The financial information contained in this document does not constitute statutory financial information. The figures for the year ended 31 March 2011 have been extracted from the audited statutory financial statements. The financial statements for the year ended 31 March 2011 received an unqualified auditors' report and did not contain a statement in relation to accounting records or returns being inadequate or directors' remuneration not agreeing with records and returns or a failure to obtain necessary information and explanations.

KSK Power Ventur plc, a limited liability corporation, is the Group's parent Company and is incorporated and domiciled in the Isle of Man.  The address of the Company's registered Office, which is also principal place of business, is Fort Anne, Douglas, Isle of Man, IM 1 5PD. The Company's equity shares are listed on the Standard List on the official list of the London Stock Exchange.

The Financial statements were approved by the Board of Directors on 26 July 2011.

 

The Consolidated financial statements incorporate the financial information of KSK Power Ventur plc, its subsidiaries and joint ventures for the year ended 31 March 2011.
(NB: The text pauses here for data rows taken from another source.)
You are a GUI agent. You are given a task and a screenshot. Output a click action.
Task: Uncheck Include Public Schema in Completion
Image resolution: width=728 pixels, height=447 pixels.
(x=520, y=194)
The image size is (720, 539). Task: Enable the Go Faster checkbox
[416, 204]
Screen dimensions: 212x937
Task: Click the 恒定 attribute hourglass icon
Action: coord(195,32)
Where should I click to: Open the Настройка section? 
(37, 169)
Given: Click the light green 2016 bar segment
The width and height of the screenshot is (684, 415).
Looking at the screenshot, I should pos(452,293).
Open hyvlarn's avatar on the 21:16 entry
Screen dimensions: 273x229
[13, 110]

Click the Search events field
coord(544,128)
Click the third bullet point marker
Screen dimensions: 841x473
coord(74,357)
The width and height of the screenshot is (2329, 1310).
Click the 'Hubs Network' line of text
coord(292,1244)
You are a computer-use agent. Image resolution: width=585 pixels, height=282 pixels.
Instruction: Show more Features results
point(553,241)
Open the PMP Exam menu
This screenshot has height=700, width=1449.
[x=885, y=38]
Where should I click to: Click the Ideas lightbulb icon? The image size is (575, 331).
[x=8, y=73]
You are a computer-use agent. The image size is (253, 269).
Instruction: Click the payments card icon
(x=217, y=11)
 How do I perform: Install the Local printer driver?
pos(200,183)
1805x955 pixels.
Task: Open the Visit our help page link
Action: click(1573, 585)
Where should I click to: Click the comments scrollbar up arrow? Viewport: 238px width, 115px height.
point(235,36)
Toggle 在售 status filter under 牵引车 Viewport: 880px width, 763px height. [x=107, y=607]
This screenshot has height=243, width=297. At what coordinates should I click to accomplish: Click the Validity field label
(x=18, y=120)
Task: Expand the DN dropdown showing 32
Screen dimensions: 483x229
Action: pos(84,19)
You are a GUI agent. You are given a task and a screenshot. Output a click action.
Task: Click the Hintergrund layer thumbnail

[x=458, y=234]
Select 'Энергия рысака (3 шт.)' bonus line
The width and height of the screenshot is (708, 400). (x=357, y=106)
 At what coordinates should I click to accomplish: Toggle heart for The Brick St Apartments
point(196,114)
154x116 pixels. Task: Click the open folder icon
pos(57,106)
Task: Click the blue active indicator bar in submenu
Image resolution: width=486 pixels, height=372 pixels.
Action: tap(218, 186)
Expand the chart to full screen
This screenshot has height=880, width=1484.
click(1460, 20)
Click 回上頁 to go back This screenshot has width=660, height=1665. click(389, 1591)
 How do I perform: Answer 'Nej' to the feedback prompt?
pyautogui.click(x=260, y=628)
A subsidiary is defined as an entity controlled by the Group. Control is achieved where the Group has the power to govern the financial and operating policies of an entity so as to obtain benefits from its activities. Subsidiaries are fully consolidated from the date of acquisition, being the date on which control is acquired by the Group, and continue to be consolidated until the date that such control ceases.

The financial statements of the subsidiaries are prepared using same reporting period as the Company, using consistent policies.

All intra-group balances, income and expenses and any resulting unrealized gains arising from intra-group transactions are eliminated in full on consolidation.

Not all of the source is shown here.